Are you happy with your lens choices?


----------



## Gilbo (Nov 10, 2006)

achesalot said:


> Nice job man! Good to see the final product. :thumbsup:
> The Crees are certainly ruling the LED scene.... huh!
> 
> Are you happy with your lens choices?


Thx Allen,
Yes the 4 and 9 degree lens works together very well, I supposed that I would have a good amount of lightoutput, but this amount I had not expected, I can only say 

Now I'm planning to change the halogen bulb in my other light also in a tripple cree setup ( have to do some measuring before to see if my housing is big enough, otherwise i'll have to make a new one:lol:
It's a petty that there is such a big distance between the forummembers, otherwise we could have a forumnightride. then you could see two things from space, the chinese wall and the MTBR nightriders:yikes:


----------



## Wombat (Jan 25, 2004)

Gilbo said:


> Then you could see two things from space, the chinese wall and the MTBR nightriders


Given the number of astonshingly bright lights that have been demonstrated here lately I think you might be correct.

I think this is a great forum. I have enjoyed the inventiveness that posters show, and the enthusiasm that is demonstrated when talking about the latests project's potential to deliver something brighter, longer or cheaper is heart warming.

Thanks to all the posters.

Wombat


----------



## ICanDigIt (Jun 23, 2004)

Nice one Gilbo! Very solid looking...


----------



## msxtr (Dec 10, 2006)

Woooowwwww, is not seem home made, I like, excellent work :thumbsup: 

Greetings - Saludos

msxtr


----------



## Low_Rider (Jan 15, 2004)

*Bob*, I think it's already been covered pretty well by *Gilbo*, but there is plenty of material there considering the drive current and the fact there's only one emitter per housing. I can't see there being any issues. 



Bob said:


> They only way to tell would be to run the light for more than 20-30 minutes and measure any intensity drop. If none is detectable you're good to go.

# [SET EXERCISE]
From the forum thread about LED bike lights, return the stretch from "## Wombat (Jan" through "might be correct.", copied word for word.

# [PROVIDED RECORDS]
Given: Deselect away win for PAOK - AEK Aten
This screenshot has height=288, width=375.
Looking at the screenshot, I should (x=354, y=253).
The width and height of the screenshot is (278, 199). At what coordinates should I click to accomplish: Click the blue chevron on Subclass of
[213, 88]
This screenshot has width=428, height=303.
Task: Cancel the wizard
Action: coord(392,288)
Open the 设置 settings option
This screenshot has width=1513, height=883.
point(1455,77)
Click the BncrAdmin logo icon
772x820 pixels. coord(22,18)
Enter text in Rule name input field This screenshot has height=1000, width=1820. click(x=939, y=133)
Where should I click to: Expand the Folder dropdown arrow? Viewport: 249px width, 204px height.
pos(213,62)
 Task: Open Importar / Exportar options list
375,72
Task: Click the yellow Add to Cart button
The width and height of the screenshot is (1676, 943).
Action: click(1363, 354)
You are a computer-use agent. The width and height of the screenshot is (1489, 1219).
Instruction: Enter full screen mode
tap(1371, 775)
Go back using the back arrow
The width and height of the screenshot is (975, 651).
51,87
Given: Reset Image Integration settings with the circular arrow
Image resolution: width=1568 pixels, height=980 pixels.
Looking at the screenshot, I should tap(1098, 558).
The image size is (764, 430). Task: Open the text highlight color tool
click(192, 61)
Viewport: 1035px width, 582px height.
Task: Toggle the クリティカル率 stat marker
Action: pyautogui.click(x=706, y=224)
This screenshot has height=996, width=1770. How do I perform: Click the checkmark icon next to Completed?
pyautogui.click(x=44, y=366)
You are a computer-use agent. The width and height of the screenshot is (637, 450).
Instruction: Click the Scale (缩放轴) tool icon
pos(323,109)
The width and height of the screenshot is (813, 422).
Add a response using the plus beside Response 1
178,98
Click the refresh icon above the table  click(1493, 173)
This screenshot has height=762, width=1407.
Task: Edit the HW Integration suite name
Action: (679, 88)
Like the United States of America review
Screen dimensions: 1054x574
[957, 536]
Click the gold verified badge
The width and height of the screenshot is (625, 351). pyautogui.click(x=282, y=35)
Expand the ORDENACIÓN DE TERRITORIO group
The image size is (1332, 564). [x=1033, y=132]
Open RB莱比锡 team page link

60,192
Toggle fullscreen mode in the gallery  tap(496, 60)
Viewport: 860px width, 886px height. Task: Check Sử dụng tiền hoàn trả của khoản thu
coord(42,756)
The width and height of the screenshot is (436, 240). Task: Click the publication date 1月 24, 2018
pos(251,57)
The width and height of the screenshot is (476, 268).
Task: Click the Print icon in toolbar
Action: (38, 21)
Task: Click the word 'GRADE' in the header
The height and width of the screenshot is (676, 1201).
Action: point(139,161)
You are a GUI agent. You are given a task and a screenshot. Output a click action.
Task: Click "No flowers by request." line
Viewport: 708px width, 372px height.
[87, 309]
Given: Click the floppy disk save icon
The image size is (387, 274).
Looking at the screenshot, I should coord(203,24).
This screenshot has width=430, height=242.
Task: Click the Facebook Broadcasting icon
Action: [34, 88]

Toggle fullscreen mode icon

# [WRITTEN ANSWER]
## Wombat (Jan 25, 2004)

Gilbo said:


> Then you could see two things from space, the chinese wall and the MTBR nightriders


Given the number of astonshingly bright lights that have been demonstrated here lately I think you might be correct.